▶ [Texto de lectura]
┌──

He pasado unos días muy divertidos y bastante agotadores en París. Debía estar allí para asistir a un par de reuniones de trabajo, aunque también he aprovechado la ocasión para visitar amigos y hacer vida social. Todo muy enriquecedor y muy agradable, a lo que contribuyó el fantástico tiempo reinante casi tanto como las personas con las que me encontré en la capital francesa.
Entre los momentos cumbre de la visita, destaca la inauguración de la última exposición de Ignacio Goitia en la Galerie 13 de Jeannette Mariani (36,Rue du Mont Thabor), que recomiendo vivamente. Enorme éxito social (acudió todo pichichi) y artístico (los nuevos dibujos y cuadros de Goitia son de lo mejor de su producción), amigos, sangría y cena en un restaurante asiático bastante especial llamado Dave. De todos modos, espero volver sobre este tema en un futuro texto de este blog.
La noche anterior se produjo otro gran momento, cuando un amigo (muy generoso) celebraba su cumpleaños invitándonos a cenar en el restaurante Anahí (en Rue Volta), un lugar al que hay que volver sin falta cada vez que uno viaja a París. No sólo porque la comida es excelente -no muy variada, pero de calidad inmejorable, y basada en la cocina de varios países latinoamericanos- y el comedor muy bonito y original -una antigua carnicería, muy tenuemente iluminada, con una fachada exterior que parece al borde del derrumbamiento-, sino por el espectáculo que durante y después de la comida uno puede encontrarse allí… o en el que puede terminar participando. Entre los clientes de Anahí uno puede encontrarse a las personas más diversas. Esta vez teníamos en la mesa de al lado, cenando con un amigo de aspecto insulso, a una señora inglesa que acaparaba varios de los códigos de la burguesía más tradicional: dos hileras de perlas en el cuello, tailleur azul marino con ribetes blancos, bolso acolchado de Chanel, melena pródiga en mechas rubias, acento inconfundiblemente high-class. Pues bien, aquella la dama burguesa, que parecía una versión británica de mi tía Lola, resultó no ser otra que la rockera y actriz Marianne Faithfull (me di cuenta en cuanto pude escuchar su inconfundible voz), con la que terminamos compartiendo unos cigarritos en la puerta del restaurante. En un momento dado, emergió de algún sitio indefinido el gran director teatral y cinematográfico Patrice Chéreau (responsable de una de mis películas favoritas de los últimos tiempos, “La Reine Margot”, a la que ya me referí en un texto anterior), que había dirigido a Faithfull en “Intimacy” -otra espléndida película-, y los dos se saludaron con un beso en los labios extrañamente civilizado.

└──

▶ [Tarea] Del texto sobre el viaje a París, saca al pie de la letra todo lo que va desde "He pasado unos" hasta "la capital francesa.".

▶ [Datos proporcionados]

┌──

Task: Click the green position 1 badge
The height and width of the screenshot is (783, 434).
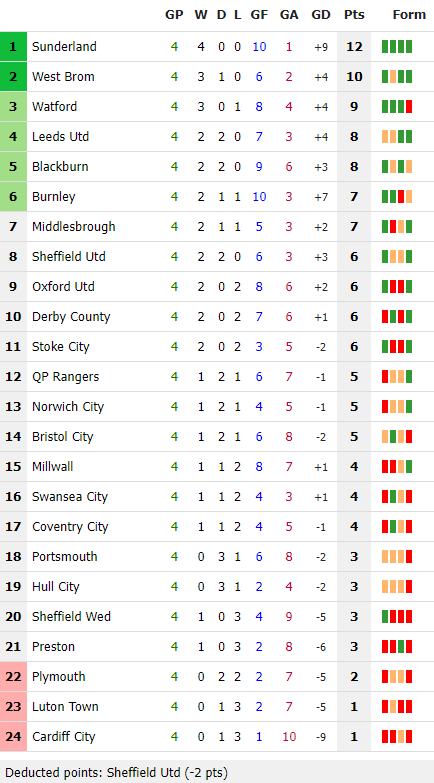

└──

▶ [Respuesta escrita]
He pasado unos días muy divertidos y bastante agotadores en París. Debía estar allí para asistir a un par de reuniones de trabajo, aunque también he aprovechado la ocasión para visitar amigos y hacer vida social. Todo muy enriquecedor y muy agradable, a lo que contribuyó el fantástico tiempo reinante casi tanto como las personas con las que me encontré en la capital francesa.